— Start of Selected excerpt —
CFP: BAAS

Each year we will post a selection of CFPs for the annual conference of the British Association for American Studies.

For more information please visit the main BAAS conferences and events page, here.


The 2019 BAAS Annual Conference will be hosted by the University of Sussex. This will take place 25-27 April 2019.

The 2020 BAAS Annual Conference will be hosted by the University of Liverpool.


The 64th British Association for American Studies Conference

25-27 April 2019, University of Sussex

Keynote Speakers: Barbara Savage (University of Pennsylvania/University of Oxford), Robyn Weigman (Duke University), Jonathan Bell (UCL)

 

Conference Themes

Proposals are welcomed on any subject in American Studies, and submissions are particularly welcome that address our two broad themes:

  1. LGBTQ+ History. Inspired by the 50th anniversary of the 1969 Stonewall Riots and the heritage of the Brighton area, the conference welcomes submissions relating to the American sexuality, civil rights and sexual dissidence.
  2. Activism and Radical Thought. Inspired equally by the East Sussex career of Thomas Paine, we also encourage papers exploring the history and culture of radical thought and activism from all sides of the political spectrum.
— End of Selected excerpt —
— Start of Dataset —
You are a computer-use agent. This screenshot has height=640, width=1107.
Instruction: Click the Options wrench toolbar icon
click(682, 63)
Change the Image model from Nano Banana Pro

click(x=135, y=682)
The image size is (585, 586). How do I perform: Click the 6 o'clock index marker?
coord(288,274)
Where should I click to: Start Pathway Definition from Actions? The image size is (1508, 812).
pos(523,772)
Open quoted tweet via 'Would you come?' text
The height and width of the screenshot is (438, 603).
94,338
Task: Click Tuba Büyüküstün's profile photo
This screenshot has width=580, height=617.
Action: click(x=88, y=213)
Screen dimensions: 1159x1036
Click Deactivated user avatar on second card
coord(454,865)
— End of Dataset —
Short exercise A -> Which university hosts the 2020 BAAS Annual Conference, according to the BAAS call for papers?
Short exercise B -> Please extend the BAAS call for papers, picking up after its second conference theme.
The records were taken from a separate source.

Result A -> The University of Liverpool.

Result B ->
Submission Guidelines

  • Given the size and scope of the conference, we will give preference to fully formed panel proposals, but will also accept individual paper proposals where possible.
  • All individual paper proposals should be for 20-minute presentations.
  • All sessions at the conference will be a maximum of 1 hour 30 minutes. Proposals for panels should therefore consist of no more than three speakers, or, if more speakers are desired, should be conceived as roundtable discussions.
  • BAAS is dedicated to fostering a culture of diversity and inclusion. We will give preference to panels that reflect the diversity of our field in terms of gender, ethnicity, sexual orientation, and institutional affiliation. We will also give preference to panels that include a mix of participants from across the career spectrum (i.e., from postgraduate to professor). All-male panel proposals will not be accepted.
  • Equipment for the projection of visual presentations will be available in all rooms.

Special Funding for Targeted Research Panels

As a step towards building a more inclusive and diverse scholarly community, BAAS has made available funding for convenors to organise two successive annual conference panels that will support, promote, and feature the production of research by and about people of colour, LGBTQ+, and disability communities. Through Targeted Research Panels, BAAS seeks to provide opportunities to foster and forward research that attends to and includes historically marginalised communities and scholars without regularised institutional support.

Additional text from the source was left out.